Several risk factors increase the likelihood of osteoporosis. Such factors include age, race, gender, body frame, dietary deficiencies, physical inactivity, and family history. Increasing age is the greatest risk factor in the development of osteoporosis, with the highest incidence in females over the age of 50.
In addition, women of Caucasian and Asian ethnicity tend to have higher rates of osteoporosis compared with women in other ethnic groups. Petite and thin women also possess an increased risk for osteoporosis, due to lower bone mineral density measurements.

Other factors include family history of osteoporosis, physical inactivity, calcium deficiencies, use of certain medications (such as glucocorticoids), postmenopausal status, history of tobacco use, excessive alcohol consumption, and chronic renal failure.

The diabetes connection
Type 1 diabetes – which was discovered in eliciting this patient’s history – has long been associated with low bone density. The Nord-Trondelag Health Survey from Norway showed an increase in fracture rates among female type 1 patients compared to non-diabetic patients.

In the Iowa Women’s Health Study, women with type 1 diabetes were 12 times more likely to report a fracture as compared with non-diabetic women. Due to the fact that type 1 diabetes has a young age of onset when bone mass is being accrued, low bone mass would seem to be likely complication for type 1 diabetic patients.

Unlike patients with type 1 diabetics, type 2 patients often present overweight and sedentary.
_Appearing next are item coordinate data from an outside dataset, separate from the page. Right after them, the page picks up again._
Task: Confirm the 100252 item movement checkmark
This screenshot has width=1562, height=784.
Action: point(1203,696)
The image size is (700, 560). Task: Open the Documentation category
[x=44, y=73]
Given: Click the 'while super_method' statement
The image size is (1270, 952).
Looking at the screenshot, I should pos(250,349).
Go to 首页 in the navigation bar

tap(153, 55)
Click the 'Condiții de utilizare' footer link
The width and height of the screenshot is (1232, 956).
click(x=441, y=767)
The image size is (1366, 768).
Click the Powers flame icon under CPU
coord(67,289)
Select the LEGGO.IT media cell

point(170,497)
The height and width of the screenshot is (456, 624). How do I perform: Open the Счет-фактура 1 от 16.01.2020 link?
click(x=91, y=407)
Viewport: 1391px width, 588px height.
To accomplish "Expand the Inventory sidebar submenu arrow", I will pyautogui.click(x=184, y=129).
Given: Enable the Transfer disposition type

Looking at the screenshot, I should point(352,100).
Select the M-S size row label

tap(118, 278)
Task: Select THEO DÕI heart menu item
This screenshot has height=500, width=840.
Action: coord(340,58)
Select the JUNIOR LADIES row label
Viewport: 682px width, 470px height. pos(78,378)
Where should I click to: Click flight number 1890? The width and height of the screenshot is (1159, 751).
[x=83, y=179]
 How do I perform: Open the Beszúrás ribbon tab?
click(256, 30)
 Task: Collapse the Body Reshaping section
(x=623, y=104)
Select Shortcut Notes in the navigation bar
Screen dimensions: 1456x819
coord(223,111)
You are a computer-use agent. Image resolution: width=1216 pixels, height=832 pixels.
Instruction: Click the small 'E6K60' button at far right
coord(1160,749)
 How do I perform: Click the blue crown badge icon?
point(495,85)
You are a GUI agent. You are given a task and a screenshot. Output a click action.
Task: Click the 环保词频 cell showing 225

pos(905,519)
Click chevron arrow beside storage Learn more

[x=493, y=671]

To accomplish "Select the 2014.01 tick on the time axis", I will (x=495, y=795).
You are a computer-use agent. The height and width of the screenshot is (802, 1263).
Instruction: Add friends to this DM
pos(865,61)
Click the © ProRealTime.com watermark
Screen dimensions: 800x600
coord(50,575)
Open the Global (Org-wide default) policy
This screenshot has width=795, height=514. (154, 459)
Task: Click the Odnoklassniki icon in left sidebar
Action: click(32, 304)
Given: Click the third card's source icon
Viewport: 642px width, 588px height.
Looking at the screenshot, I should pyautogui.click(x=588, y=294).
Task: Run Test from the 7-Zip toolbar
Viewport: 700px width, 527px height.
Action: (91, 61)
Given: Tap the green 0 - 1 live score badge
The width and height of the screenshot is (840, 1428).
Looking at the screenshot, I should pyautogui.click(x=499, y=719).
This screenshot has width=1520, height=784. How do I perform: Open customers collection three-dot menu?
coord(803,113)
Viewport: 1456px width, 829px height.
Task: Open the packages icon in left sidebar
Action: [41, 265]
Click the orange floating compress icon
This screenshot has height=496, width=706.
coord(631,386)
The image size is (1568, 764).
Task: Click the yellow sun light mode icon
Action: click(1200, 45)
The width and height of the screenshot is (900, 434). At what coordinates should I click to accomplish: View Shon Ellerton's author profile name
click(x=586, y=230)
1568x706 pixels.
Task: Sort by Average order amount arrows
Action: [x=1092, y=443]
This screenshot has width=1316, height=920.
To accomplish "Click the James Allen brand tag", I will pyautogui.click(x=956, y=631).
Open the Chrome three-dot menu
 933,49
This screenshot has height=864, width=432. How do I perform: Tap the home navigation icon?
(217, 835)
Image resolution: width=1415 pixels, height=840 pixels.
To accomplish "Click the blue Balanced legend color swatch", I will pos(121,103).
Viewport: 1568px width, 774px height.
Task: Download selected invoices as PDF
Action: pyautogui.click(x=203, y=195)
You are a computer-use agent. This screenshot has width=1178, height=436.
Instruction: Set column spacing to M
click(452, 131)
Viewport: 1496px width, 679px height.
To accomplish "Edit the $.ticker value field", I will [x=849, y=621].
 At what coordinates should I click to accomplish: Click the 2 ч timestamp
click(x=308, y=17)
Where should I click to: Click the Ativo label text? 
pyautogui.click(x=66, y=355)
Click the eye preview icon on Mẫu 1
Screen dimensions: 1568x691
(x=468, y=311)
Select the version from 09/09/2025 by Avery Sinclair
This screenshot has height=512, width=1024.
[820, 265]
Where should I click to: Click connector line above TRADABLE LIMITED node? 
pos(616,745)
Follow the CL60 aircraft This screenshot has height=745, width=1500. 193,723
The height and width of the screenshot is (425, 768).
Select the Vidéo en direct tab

For these patients, coordination and balance factors that protect people from falls are impaired or not present. Hence, we might intuit that patients with a larger body size and relatively high bone mass may have a higher fracture rate.
Bone quality changes may also be affected by microvascular events common to diabetes. The Study of Osteoporotic Fractures confirmed that women with type 2 diabetes experience higher fracture rates in regions of the hip, humerus, and foot than do non-diabetic women.

Regardless of the type of diabetes, though, diabetic patients are at increased risk for diabetic retinopathy, advanced cortical cataracts, and diabetic peripheral neuropathy – all of which have been associated with increased fractures. Visual impairment and alterations in balance and gait may also be risk factors for increased falls.

Vigilance for Hip Fracture
Signs and symptoms of hip fracture may include:

  • severe pain in the hip and/or groin
  • inability to put weight on the leg on the side of the injured hip
  • stiffness, bruising, and swelling in and around the hip area
  • shorter leg on the side of the injured hip
  • lateral rotation of the foot and/or leg on the side of the injured hip.

Pre-hospital care administered in the urgent care center should include:

  • addressing the ABCs and immobilizing the cervical spine as appropriate
  • immobilization of the hip while on a bed, stretcher, or backboard
  • if fracture or deformity of the femur is obvious, applying a traction splint and placing an intravenous (IV) line for hydration.
  • if the patient is hypotensive or tachycardic, initiating crystalloid fluid bolus and placing patient on supplemental oxygen
  • assisting with pain control
  • transport to the emergency department by ambulance

If hip fracture is suspected and urgent care imaging is inconclusive, treatment regimens should remain the same as above.